Biased deepfake detectors
The results, while surprising, are in line with previous research showing that computer vision models are susceptible to harmful, pervasive prejudice. A paper last fall by University of Colorado, Boulder researchers demonstrated that AI from Amazon, Clarifai, Microsoft, and others maintained accuracy rates above 95% for cisgender men and women but misidentified trans men as women 38% of the time. Independent benchmarks of major vendors’ systems by the Gender Shades project and the National Institute of Standards and Technology (NIST) have demonstrated that facial recognition technology exhibits racial and gender bias and have suggested that current facial recognition programs can be wildly inaccurate, misclassifying people upwards of 96% of the time.
The University of Southern California group looked a three deepfake detection models with “proven success in detecting deepfake videos.” All were trained on the FaceForensics++ dataset, which is commonly used for deepfake detectors, as well as corpora including Google’s DeepfakeDetection, CelebDF, and DeeperForensics-1.0.
In a benchmark test, the researchers found that all of the detectors performed worst on videos with darker Black faces, especially male Black faces. Videos with female Asian faces had the highest accuracy, but depending on the dataset, the detectors also performed well on Caucasian (particularly male) and Indian faces. .
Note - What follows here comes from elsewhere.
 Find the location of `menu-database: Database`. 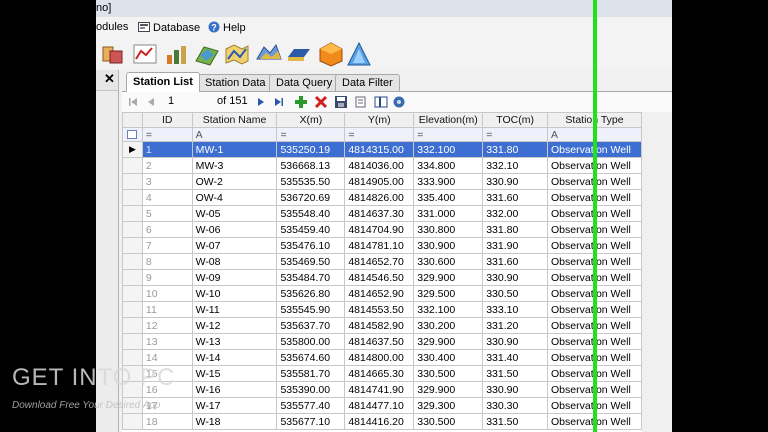

menu-database: Database is located at coordinates (169, 28).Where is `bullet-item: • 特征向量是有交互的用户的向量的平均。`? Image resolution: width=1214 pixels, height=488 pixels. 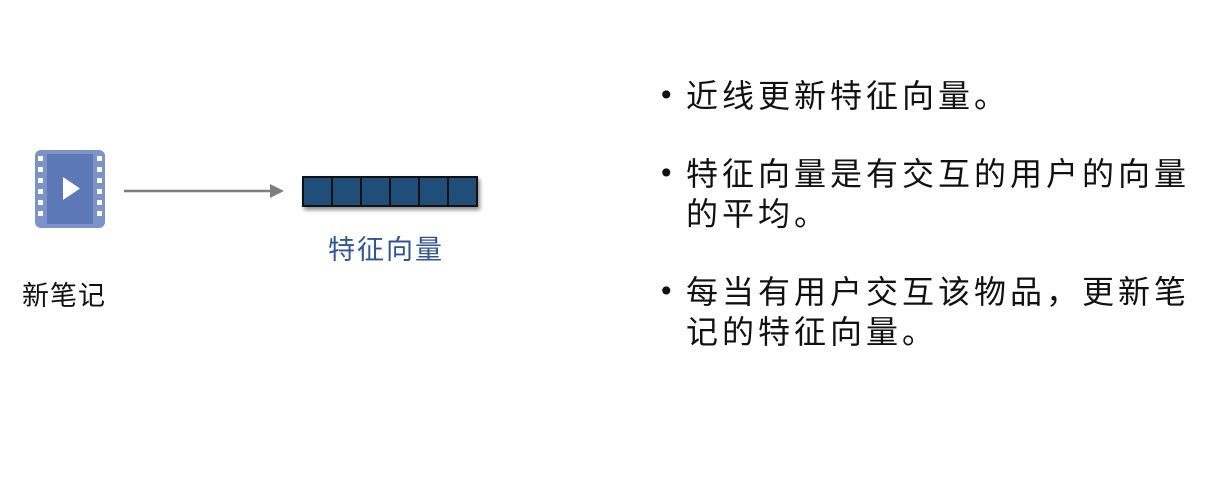 bullet-item: • 特征向量是有交互的用户的向量的平均。 is located at coordinates (928, 194).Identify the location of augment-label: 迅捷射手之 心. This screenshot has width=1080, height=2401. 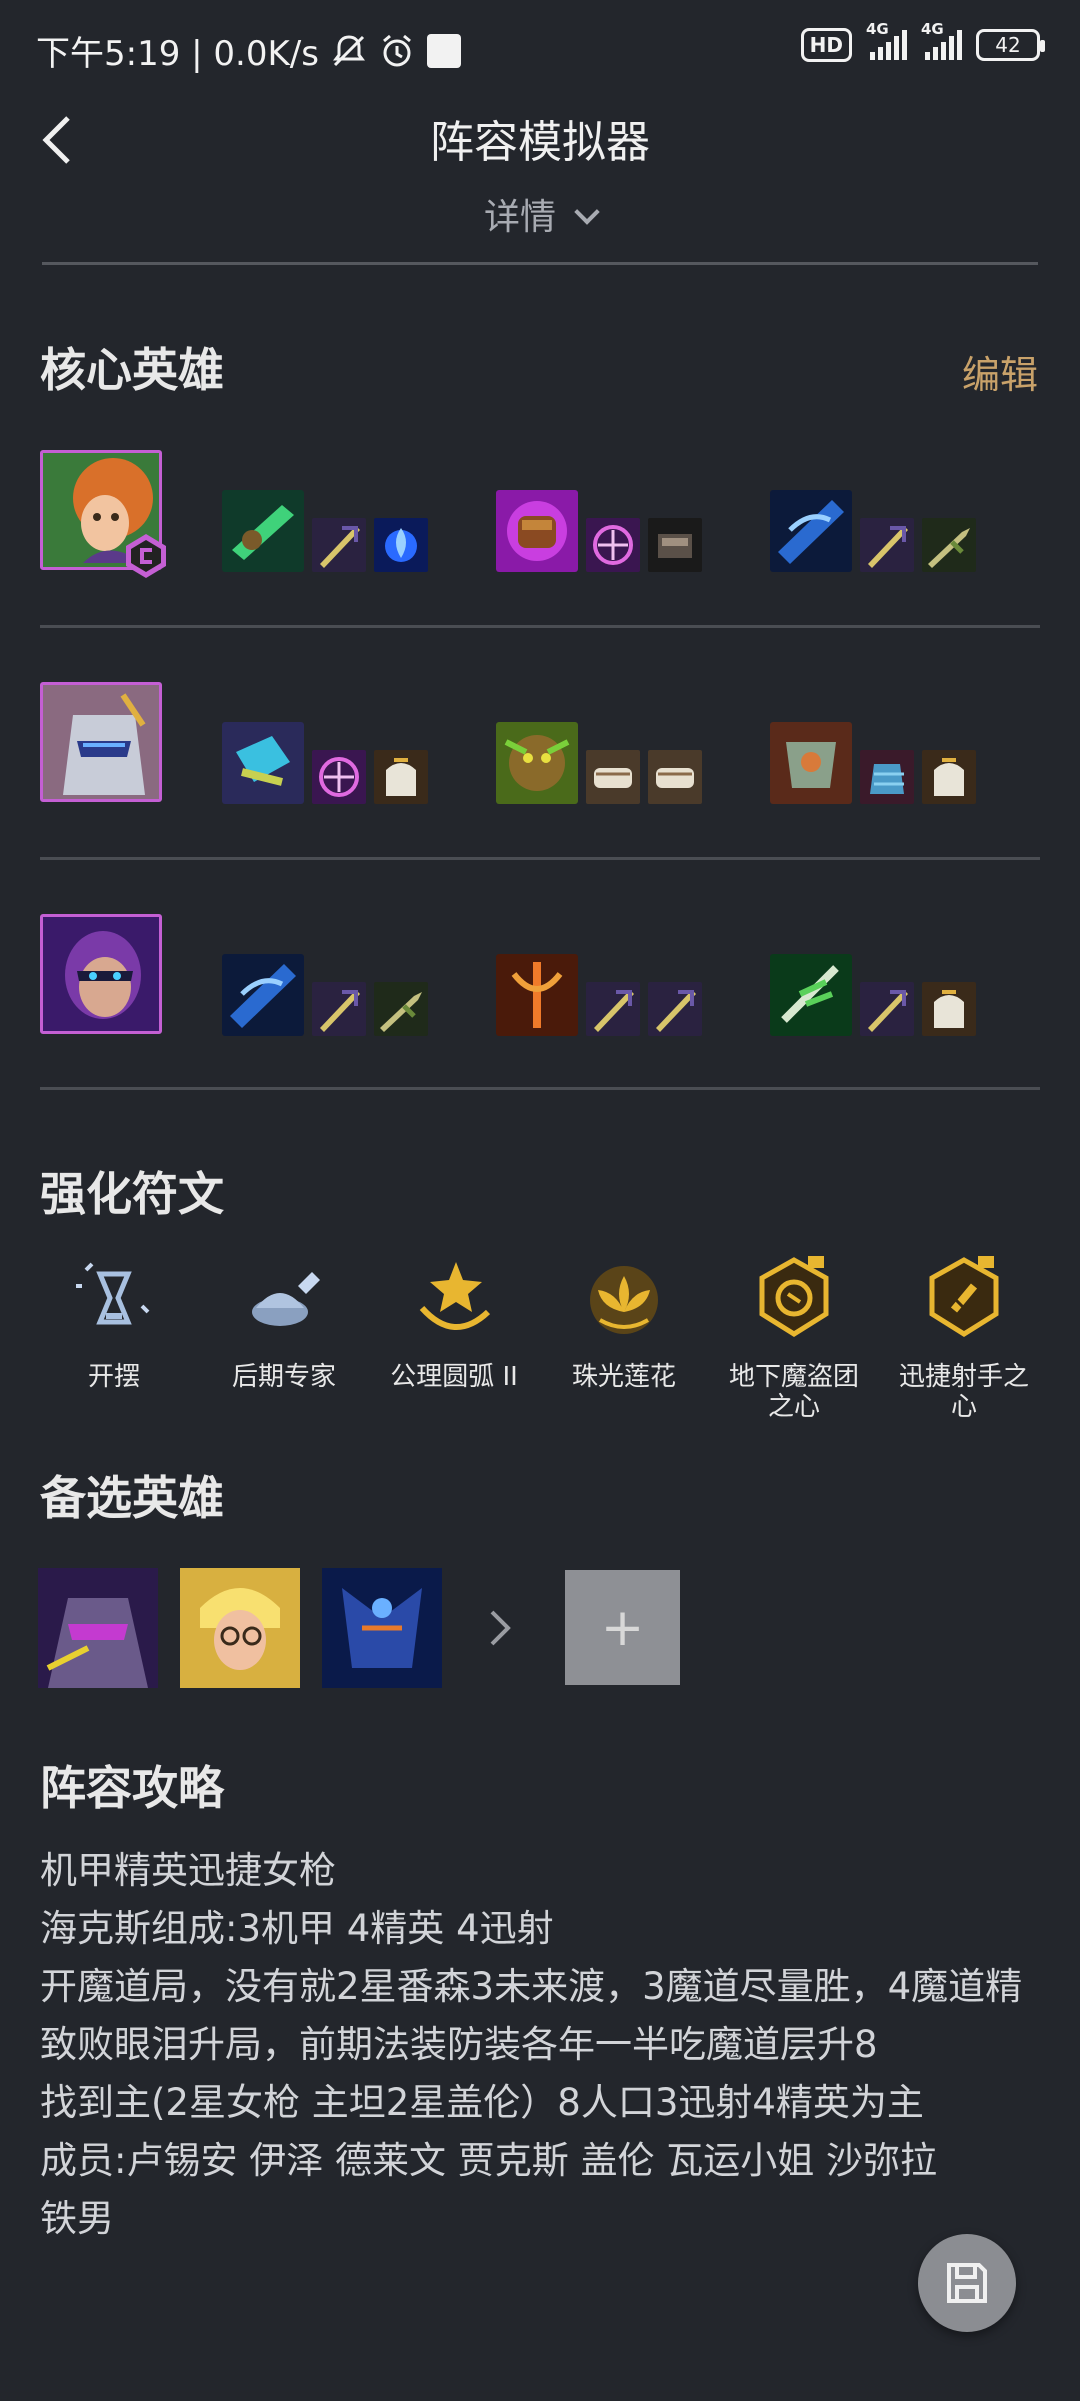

According to the researchers, the deepfake detection datasets were “strongly” imbalanced in terms of gender and racial groups, with FaceForensics++ sample videos showing over 58% (mostly white) women compared with 41.7% men. Less than 5% of the real videos showed Black or Indian people, and the datasets contained “irregular swaps,” where a person’s face was swapped onto another person of a different race or gender.
These irregular swaps, while intended to mitigate bias, are in fact to blame for at least a portion of the bias in the detectors, the coauthors hypothesize. Trained on the datasets, the detectors learned correlations between fakeness and, for example, Asian facial features. One corpus used Asian faces as foreground faces swapped onto female Caucasian faces and female Hispanic faces.
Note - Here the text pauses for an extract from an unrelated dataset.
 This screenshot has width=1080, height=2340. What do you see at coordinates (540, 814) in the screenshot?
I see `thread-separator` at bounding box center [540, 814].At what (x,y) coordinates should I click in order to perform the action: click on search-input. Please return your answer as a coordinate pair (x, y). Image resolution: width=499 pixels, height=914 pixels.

“In a real-world scenario, facial profiles of female Asian or female African are 1.5 to 3 times more likely to be mistakenly labeled as fake than profiles of the male Caucasian … The proportion of real subjects mistakenly identified as fake can be much larger for female subjects than male subjects,” the researchers wrote.
The findings are a stark reminder that even the “best” AI systems aren’t necessarily flawless. As the coauthors note, at least one deepfake detector in the study achieved 90.1% accuracy on a test dataset, a metric that conceals the biases within.
“[U]sing a single performance metrics such as … detection accuracy over the entire dataset is not enough to justify massive commercial rollouts of deepfake detectors,” the researchers wrote. “As deepfakes become more pervasive, there is a growing reliance on automated systems to combat deepfakes. We argue that practitioners should investigate all societal aspects and consequences of these high impact systems.”
The research is especially timely in light of growth in the commercial deepfake video detection market. Amsterdam-based Deeptrace Labs offers a suite of monitoring products that purport to classify deepfakes uploaded on social media, video hosting platforms, and disinformation networks. Dessa has proposed techniques for improving deepfake detectors trained on data sets of manipulated videos. And Truepic raised an $8 million funding round in July 2018 for its video and photo deepfake detection services. In December 2018, the company acquired another deepfake “detection-as-a-service” startup — Fourandsix — whose fake image detector was licensed by DARPA.